INFORMATION SHOWN

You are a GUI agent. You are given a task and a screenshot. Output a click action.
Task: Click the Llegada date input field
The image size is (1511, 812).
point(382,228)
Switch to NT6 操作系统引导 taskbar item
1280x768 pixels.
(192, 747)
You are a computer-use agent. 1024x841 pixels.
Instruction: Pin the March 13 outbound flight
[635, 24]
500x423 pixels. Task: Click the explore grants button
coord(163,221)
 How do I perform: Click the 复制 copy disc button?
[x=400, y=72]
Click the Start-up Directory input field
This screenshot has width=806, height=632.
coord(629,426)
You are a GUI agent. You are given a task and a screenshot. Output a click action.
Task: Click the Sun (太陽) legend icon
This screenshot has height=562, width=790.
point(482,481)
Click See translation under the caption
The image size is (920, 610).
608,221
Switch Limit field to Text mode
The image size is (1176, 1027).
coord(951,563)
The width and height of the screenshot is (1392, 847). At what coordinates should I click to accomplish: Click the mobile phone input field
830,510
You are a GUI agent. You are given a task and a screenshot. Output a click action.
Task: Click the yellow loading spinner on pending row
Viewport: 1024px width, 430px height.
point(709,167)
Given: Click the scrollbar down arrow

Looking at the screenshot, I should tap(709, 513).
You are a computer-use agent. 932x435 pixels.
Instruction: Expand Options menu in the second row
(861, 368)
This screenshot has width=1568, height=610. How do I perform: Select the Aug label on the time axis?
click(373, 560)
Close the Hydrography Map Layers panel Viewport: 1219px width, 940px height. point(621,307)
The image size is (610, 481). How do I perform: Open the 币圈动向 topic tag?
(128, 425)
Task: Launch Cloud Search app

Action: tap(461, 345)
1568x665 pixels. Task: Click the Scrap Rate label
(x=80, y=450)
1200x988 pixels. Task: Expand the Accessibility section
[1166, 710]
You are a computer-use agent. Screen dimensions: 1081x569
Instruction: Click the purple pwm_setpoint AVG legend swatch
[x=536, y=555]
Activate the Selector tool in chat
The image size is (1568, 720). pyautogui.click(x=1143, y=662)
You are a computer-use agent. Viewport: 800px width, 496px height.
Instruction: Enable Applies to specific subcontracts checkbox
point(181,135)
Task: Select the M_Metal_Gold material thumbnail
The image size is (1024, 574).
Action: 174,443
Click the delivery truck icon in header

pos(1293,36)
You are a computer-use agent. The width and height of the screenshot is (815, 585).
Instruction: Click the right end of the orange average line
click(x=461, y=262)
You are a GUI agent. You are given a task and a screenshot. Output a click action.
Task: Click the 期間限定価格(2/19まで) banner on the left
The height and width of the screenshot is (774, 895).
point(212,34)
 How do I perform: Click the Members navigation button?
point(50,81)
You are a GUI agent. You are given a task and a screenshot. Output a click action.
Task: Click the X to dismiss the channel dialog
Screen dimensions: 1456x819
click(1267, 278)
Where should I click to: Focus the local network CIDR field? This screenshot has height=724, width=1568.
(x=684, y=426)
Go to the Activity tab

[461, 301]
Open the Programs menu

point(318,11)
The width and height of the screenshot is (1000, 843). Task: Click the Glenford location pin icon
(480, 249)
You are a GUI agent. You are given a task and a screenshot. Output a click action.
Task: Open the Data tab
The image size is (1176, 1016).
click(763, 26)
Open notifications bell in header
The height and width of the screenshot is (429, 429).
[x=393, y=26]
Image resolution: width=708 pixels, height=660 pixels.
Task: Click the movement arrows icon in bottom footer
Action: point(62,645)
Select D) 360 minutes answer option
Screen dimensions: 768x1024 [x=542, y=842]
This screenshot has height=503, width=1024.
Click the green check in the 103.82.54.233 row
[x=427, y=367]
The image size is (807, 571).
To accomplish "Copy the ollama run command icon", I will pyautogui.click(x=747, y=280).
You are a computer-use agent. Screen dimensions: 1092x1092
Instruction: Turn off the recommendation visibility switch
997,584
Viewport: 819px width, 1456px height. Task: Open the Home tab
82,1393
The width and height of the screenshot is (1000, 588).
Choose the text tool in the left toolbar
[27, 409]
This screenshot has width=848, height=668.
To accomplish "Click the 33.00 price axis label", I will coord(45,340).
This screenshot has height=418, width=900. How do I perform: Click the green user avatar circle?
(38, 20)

WHAT THE EXERCISE ASKS
All entries above must be reproduced without a single change.

WRITTEN REPLY
You are a GUI agent. You are given a task and a screenshot. Output a click action.
Task: Click the Llegada date input field
The image size is (1511, 812).
point(382,228)
Switch to NT6 操作系统引导 taskbar item
1280x768 pixels.
(192, 747)
You are a computer-use agent. 1024x841 pixels.
Instruction: Pin the March 13 outbound flight
[635, 24]
500x423 pixels. Task: Click the explore grants button
coord(163,221)
 How do I perform: Click the 复制 copy disc button?
[x=400, y=72]
Click the Start-up Directory input field
This screenshot has width=806, height=632.
coord(629,426)
You are a GUI agent. You are given a task and a screenshot. Output a click action.
Task: Click the Sun (太陽) legend icon
This screenshot has height=562, width=790.
point(482,481)
Click See translation under the caption
The image size is (920, 610).
608,221
Switch Limit field to Text mode
The image size is (1176, 1027).
coord(951,563)
The width and height of the screenshot is (1392, 847). At what coordinates should I click to accomplish: Click the mobile phone input field
830,510
You are a GUI agent. You are given a task and a screenshot. Output a click action.
Task: Click the yellow loading spinner on pending row
Viewport: 1024px width, 430px height.
point(709,167)
Given: Click the scrollbar down arrow

Looking at the screenshot, I should tap(709, 513).
You are a computer-use agent. 932x435 pixels.
Instruction: Expand Options menu in the second row
(861, 368)
This screenshot has width=1568, height=610. How do I perform: Select the Aug label on the time axis?
click(373, 560)
Close the Hydrography Map Layers panel Viewport: 1219px width, 940px height. point(621,307)
The image size is (610, 481). How do I perform: Open the 币圈动向 topic tag?
(128, 425)
Task: Launch Cloud Search app

Action: tap(461, 345)
1568x665 pixels. Task: Click the Scrap Rate label
(x=80, y=450)
1200x988 pixels. Task: Expand the Accessibility section
[1166, 710]
You are a computer-use agent. Screen dimensions: 1081x569
Instruction: Click the purple pwm_setpoint AVG legend swatch
[x=536, y=555]
Activate the Selector tool in chat
The image size is (1568, 720). pyautogui.click(x=1143, y=662)
You are a computer-use agent. Viewport: 800px width, 496px height.
Instruction: Enable Applies to specific subcontracts checkbox
point(181,135)
Task: Select the M_Metal_Gold material thumbnail
The image size is (1024, 574).
Action: 174,443
Click the delivery truck icon in header

pos(1293,36)
You are a computer-use agent. The width and height of the screenshot is (815, 585).
Instruction: Click the right end of the orange average line
click(x=461, y=262)
You are a GUI agent. You are given a task and a screenshot. Output a click action.
Task: Click the 期間限定価格(2/19まで) banner on the left
The height and width of the screenshot is (774, 895).
point(212,34)
 How do I perform: Click the Members navigation button?
point(50,81)
You are a GUI agent. You are given a task and a screenshot. Output a click action.
Task: Click the X to dismiss the channel dialog
Screen dimensions: 1456x819
click(1267, 278)
Where should I click to: Focus the local network CIDR field? This screenshot has height=724, width=1568.
(x=684, y=426)
Go to the Activity tab

[461, 301]
Open the Programs menu

point(318,11)
The width and height of the screenshot is (1000, 843). Task: Click the Glenford location pin icon
(480, 249)
You are a GUI agent. You are given a task and a screenshot. Output a click action.
Task: Open the Data tab
The image size is (1176, 1016).
click(763, 26)
Open notifications bell in header
The height and width of the screenshot is (429, 429).
[x=393, y=26]
Image resolution: width=708 pixels, height=660 pixels.
Task: Click the movement arrows icon in bottom footer
Action: point(62,645)
Select D) 360 minutes answer option
Screen dimensions: 768x1024 [x=542, y=842]
This screenshot has height=503, width=1024.
Click the green check in the 103.82.54.233 row
[x=427, y=367]
The image size is (807, 571).
To accomplish "Copy the ollama run command icon", I will pyautogui.click(x=747, y=280).
You are a computer-use agent. Screen dimensions: 1092x1092
Instruction: Turn off the recommendation visibility switch
997,584
Viewport: 819px width, 1456px height. Task: Open the Home tab
82,1393
The width and height of the screenshot is (1000, 588).
Choose the text tool in the left toolbar
[27, 409]
This screenshot has width=848, height=668.
To accomplish "Click the 33.00 price axis label", I will coord(45,340).
This screenshot has height=418, width=900. How do I perform: Click the green user avatar circle?
(38, 20)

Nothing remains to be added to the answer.